The agreement let Norton Simon use the Halston name for products the designer didn’t design, and Halston couldn’t use his name on any product without Norton Simon’s permission.

J.C. Penney Co. Inc. approached Norton Simon with the idea of a line of inexpensive Halston clothes to be sold exclusively in the moderate-price department stores, and Halston agreed. That deal was signed in 1982.

Shortly after that, Bergdorf Goodman announced it would no longer sell Halston clothes because of the association with Penney’s. Adding to the designer’s woes, Norton Simon was acquired at the same time in a takeover with the Esmark Inc. conglomerate, which in turn was taken over by the Beatrice companies.

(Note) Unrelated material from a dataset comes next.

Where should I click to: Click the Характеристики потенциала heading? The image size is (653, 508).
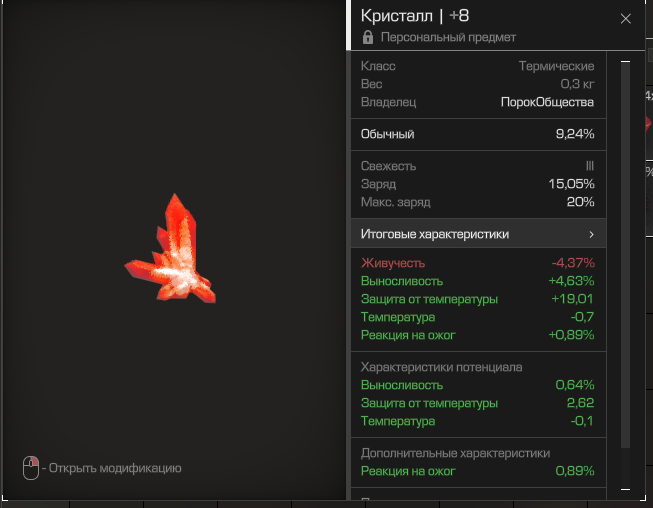441,367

To cut costs, Beatrice eliminated Halston’s limousines, dismissed much of his staff and disassembled his company.

Revlon Group Inc. in New York bought the Halston name in December 1986. They used it on a popular fragrance line, called simply, ″Halston.″

″We are all deeply saddened by Halston’s death,″ said Ronald Perelman, Revlon’s chairman of the board. ″He was an American leader of design and style who helped to define his entire era. He will be sorely missed.″

Halston won Coty fashion awards in 1962 and 1969, and was elected to the fashion Hall of Fame in 1974.

Halston had effectively retired by the fall of 1988 and was diagnosed with the AIDS virus about a year ago, Frowick said at the news conference. The designer moved to California in December.

″There really isn’t much to celebrate,″ he was quoted as saying when asked about his increasingly sedate lifestyle. ″People are always asking, ‘What happened? How are you?’

″It can be very difficult,″ he said. ″I have no answer.″

After he was hospitalized, his family brought him gourmet meals approved by his doctor, his brother said. Halston enjoyed a breathtaking view of the Golden Gate Bridge and San Francisco Bay area from his hospital room, which was filled with orchids and other flowers.

″He was quite lucid up until the last few days,″ Frowick said. ″ ... When he was alert, he was extremely alert and he had very strong mental faculties that never left him.″

Frowick described his brother as ″an extremely elegant man ... that’s the way he tried to go through his final stages, too.″

In a statement issued earlier in the day, Frowick said the family ″mourns the loss of a magnificent and deeply respected brother and friend.″

″We thank all those from around the world who have been communicating thoughtful wishes to him. America has lost a true patriot and its greatest designer, one of the greatest designers in the world.″

A memorial service is planned Friday at Calvary Presbyterian Church in San Francisco. Halston’s body will be cremated.